The show has an attractive premise and decent start. As a fan of John Woo movies, the Bourne franchise, Black Lagoon and Gunslinger Girl, I expected slick and weighty gunfights, survival thriller and drama (as in Bourne), mature character development and hard-hitting emotional moments from this anime. The show has some of those elements but they are stretched very thin across its bloated 26 episodes. In between those quality moments are long interruptions heavily borrowing from famous works like the Godfather, Leon the Professional, etc.. Yet those borrowed elements and sequences did not fit well together or help boosting the overall quality of the anime. For example, the "Leon the Professional" arc only delayed the most important reunion in the storyline for another 6 episodes, and we were forced to watch some uncomfortable romantic sitcom between a hitman in his 20s and a pre-teen girl. One scene even had the girl naked in the shower opening her heart to the adult main character and the latter walking into the shower. Then the screen faded into white light before focusing on the loving face of the main character looking straight at the girl. What did the editing suggest for that sequence? They consummated their love? Yikes. (I didn't realize the implication until thinking back on Cal's intense resentment for Reiji. I mean if the dude was just her surrogate brother/guardian for a few days, should a street kid like Cal really be so bitter about it? But if actual act of sex was involved, well...)
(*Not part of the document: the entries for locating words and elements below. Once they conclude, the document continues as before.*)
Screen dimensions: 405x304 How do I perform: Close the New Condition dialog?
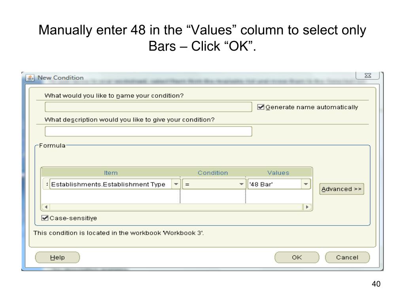click(x=367, y=76)
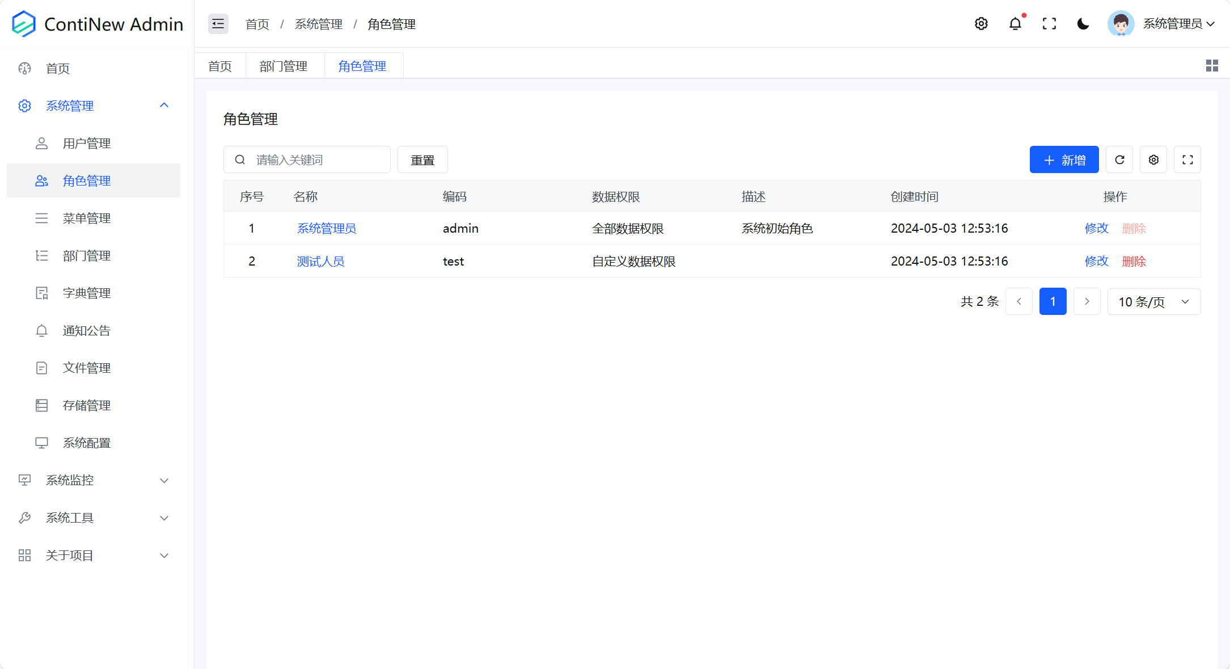Open notifications via the bell icon
The width and height of the screenshot is (1230, 669).
click(1015, 24)
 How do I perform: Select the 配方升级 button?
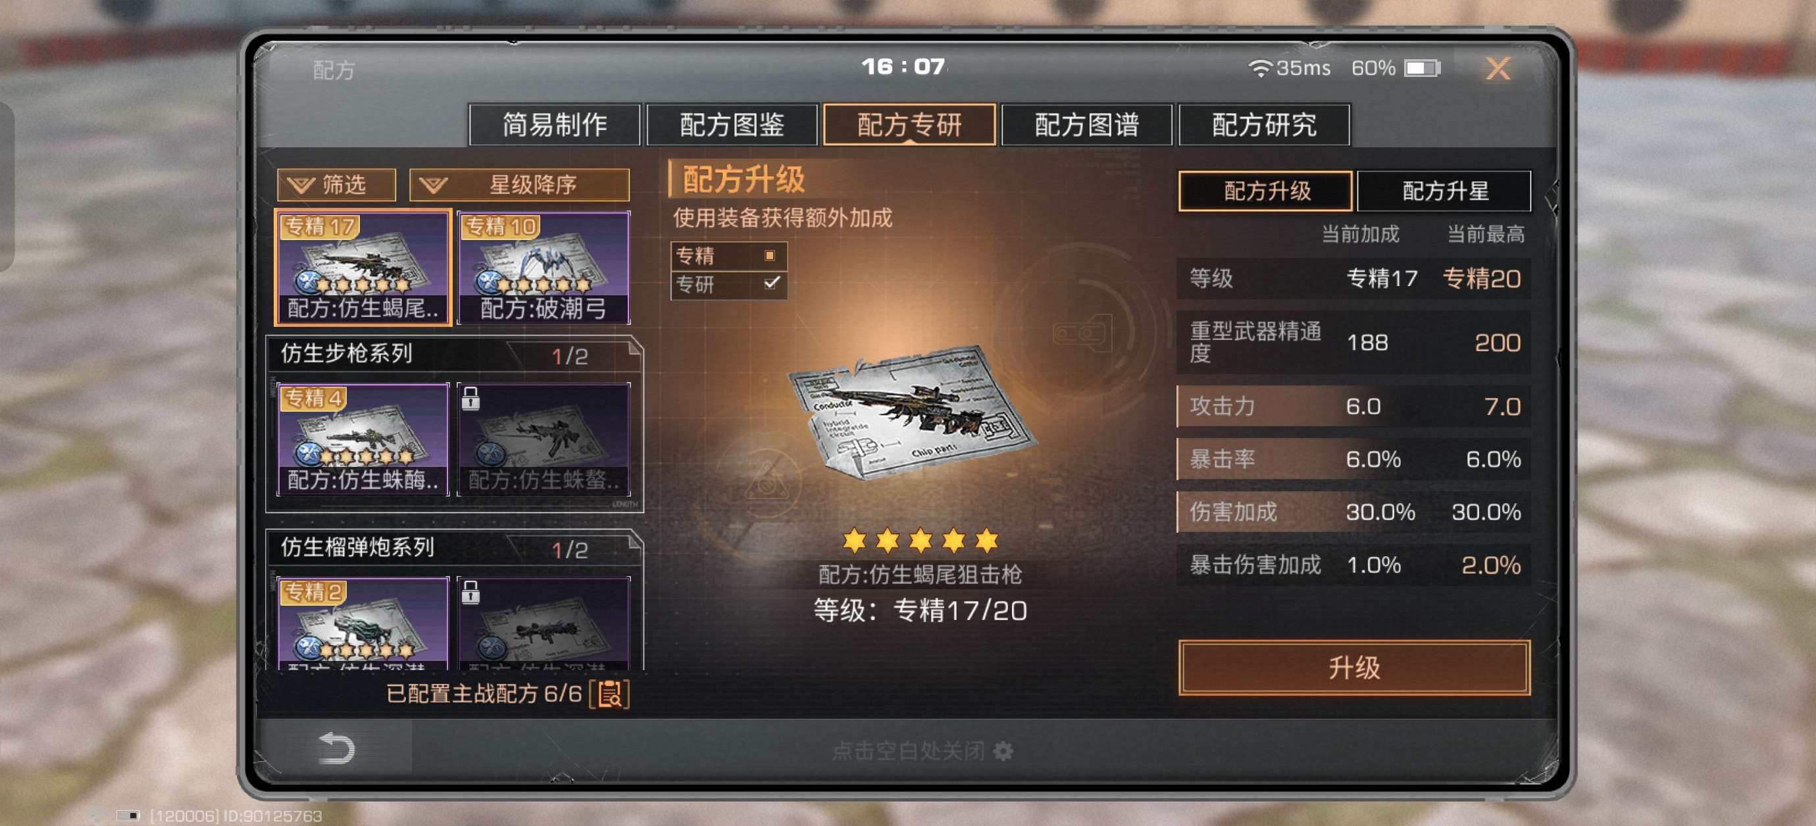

On the other hand, it's somewhat understandable if Phantom: Requiem for the Phantom happens to be someone's first exposure to this genre, and this show somehow became their gold standard. I mean, that can happen to anyone (for the record, when I was 5 I watched the 1984 version of Supergirl and thought it's the best thing in the world), so no hard feelings if you ever thought this anime was the best thing in the world. Also, the edgy aesthetics may have helped leaving a strong impression. I admit the show did deliver some quality sequences. Still, there are far better movies/anime/shows in this genre. And the show left some really bad aftertaste in my mouth.